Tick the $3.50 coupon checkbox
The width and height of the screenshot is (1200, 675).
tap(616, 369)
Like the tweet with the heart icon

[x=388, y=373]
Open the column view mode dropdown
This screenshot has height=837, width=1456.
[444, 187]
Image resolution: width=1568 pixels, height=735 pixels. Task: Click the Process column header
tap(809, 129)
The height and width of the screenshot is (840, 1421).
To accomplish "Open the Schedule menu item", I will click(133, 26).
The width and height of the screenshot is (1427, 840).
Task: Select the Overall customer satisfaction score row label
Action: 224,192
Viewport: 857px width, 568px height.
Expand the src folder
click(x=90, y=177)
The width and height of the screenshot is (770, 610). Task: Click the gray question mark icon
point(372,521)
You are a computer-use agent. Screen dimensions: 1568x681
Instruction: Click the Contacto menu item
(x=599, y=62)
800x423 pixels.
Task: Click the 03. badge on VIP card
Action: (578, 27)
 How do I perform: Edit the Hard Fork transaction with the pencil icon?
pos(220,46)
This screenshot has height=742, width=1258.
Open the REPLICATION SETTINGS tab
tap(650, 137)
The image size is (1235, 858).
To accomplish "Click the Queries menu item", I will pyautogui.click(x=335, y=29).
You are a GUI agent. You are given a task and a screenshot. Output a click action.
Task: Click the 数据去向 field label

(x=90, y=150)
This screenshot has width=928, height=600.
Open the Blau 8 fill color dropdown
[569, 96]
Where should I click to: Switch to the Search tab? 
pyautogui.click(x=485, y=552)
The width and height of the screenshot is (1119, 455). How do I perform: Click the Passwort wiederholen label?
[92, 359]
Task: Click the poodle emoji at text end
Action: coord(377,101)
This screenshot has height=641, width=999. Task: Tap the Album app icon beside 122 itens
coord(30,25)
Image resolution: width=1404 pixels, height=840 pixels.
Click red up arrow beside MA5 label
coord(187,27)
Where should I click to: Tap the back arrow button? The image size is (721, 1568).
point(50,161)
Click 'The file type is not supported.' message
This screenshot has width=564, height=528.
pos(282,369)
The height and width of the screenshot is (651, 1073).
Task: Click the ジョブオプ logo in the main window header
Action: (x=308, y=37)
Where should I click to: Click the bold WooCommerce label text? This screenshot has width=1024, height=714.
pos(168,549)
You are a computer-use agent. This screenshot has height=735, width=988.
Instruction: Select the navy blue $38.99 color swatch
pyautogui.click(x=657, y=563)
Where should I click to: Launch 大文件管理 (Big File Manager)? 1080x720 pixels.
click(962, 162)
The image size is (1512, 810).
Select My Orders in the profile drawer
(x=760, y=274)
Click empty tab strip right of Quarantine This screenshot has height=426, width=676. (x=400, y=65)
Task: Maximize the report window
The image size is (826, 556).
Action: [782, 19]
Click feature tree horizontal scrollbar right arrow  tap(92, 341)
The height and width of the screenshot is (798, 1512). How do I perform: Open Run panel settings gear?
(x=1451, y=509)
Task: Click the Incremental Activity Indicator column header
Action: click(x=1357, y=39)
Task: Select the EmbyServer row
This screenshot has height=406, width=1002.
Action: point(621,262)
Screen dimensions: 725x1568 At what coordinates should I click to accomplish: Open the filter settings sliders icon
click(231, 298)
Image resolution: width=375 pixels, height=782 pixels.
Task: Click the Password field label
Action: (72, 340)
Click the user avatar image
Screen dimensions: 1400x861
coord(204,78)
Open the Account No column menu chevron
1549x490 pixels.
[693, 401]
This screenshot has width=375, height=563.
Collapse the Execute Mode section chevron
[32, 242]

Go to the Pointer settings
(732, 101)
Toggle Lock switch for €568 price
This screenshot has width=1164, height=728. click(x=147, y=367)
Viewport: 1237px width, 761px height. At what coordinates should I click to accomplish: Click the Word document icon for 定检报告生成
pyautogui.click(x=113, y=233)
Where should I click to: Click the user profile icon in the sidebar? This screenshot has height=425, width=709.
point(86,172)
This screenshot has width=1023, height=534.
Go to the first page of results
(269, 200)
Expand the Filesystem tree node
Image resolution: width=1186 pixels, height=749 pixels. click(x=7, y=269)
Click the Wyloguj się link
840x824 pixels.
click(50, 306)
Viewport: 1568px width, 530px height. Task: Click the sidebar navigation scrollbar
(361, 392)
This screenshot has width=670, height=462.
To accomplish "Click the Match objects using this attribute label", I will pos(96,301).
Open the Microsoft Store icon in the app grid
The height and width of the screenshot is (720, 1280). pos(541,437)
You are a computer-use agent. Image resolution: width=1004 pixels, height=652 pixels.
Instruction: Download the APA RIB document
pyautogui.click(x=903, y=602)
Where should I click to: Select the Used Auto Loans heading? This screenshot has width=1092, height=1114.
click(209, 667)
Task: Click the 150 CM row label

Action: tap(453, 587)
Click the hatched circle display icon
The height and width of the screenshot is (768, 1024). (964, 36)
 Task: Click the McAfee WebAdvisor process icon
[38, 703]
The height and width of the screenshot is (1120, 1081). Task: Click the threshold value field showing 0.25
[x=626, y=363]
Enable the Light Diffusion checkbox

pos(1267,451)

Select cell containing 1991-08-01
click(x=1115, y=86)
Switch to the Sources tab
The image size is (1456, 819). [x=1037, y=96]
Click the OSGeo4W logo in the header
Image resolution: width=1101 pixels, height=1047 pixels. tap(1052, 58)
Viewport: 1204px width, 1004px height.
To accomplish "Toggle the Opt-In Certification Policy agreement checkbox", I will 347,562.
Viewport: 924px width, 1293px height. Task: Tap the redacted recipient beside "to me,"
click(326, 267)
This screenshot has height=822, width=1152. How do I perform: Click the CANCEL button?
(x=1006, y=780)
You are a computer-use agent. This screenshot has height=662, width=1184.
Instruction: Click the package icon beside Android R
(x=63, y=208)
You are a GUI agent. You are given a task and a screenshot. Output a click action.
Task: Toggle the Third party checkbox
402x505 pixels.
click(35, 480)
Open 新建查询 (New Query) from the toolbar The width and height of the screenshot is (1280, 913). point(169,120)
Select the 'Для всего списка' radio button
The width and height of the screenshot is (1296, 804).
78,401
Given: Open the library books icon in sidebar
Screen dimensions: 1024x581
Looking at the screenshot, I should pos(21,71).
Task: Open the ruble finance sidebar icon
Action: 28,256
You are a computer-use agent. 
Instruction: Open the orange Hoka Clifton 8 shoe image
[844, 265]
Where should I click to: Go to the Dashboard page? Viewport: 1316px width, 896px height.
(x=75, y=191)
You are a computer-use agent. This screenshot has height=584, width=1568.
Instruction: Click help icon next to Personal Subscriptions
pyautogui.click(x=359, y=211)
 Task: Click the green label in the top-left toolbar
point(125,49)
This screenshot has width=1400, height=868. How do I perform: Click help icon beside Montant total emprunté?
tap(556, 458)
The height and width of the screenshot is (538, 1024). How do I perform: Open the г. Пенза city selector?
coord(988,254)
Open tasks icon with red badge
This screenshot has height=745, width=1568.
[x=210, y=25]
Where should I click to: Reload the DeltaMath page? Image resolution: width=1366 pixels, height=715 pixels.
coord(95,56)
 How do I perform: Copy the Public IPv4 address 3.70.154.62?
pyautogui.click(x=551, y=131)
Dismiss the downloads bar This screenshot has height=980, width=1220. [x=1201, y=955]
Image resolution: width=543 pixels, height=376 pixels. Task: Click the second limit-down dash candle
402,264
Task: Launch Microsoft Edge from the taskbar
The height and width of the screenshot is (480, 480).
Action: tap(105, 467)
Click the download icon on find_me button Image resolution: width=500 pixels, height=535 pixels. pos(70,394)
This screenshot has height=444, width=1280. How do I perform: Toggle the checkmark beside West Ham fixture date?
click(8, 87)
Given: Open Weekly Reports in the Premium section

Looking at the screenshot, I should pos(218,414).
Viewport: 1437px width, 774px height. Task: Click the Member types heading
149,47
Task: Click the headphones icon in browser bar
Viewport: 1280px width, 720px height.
-------
▶ **EXERCISE DESCRIPTION**
Return exactly, and only, the lines above starting at the line that contains "Select My Orders in the profile drawer" and ending at the line that contains "Click feature tree".

▶ **EXERCISE RESPONSE**
Select My Orders in the profile drawer
(x=760, y=274)
Click empty tab strip right of Quarantine This screenshot has height=426, width=676. (x=400, y=65)
Task: Maximize the report window
The image size is (826, 556).
Action: [782, 19]
Click feature tree horizontal scrollbar right arrow  tap(92, 341)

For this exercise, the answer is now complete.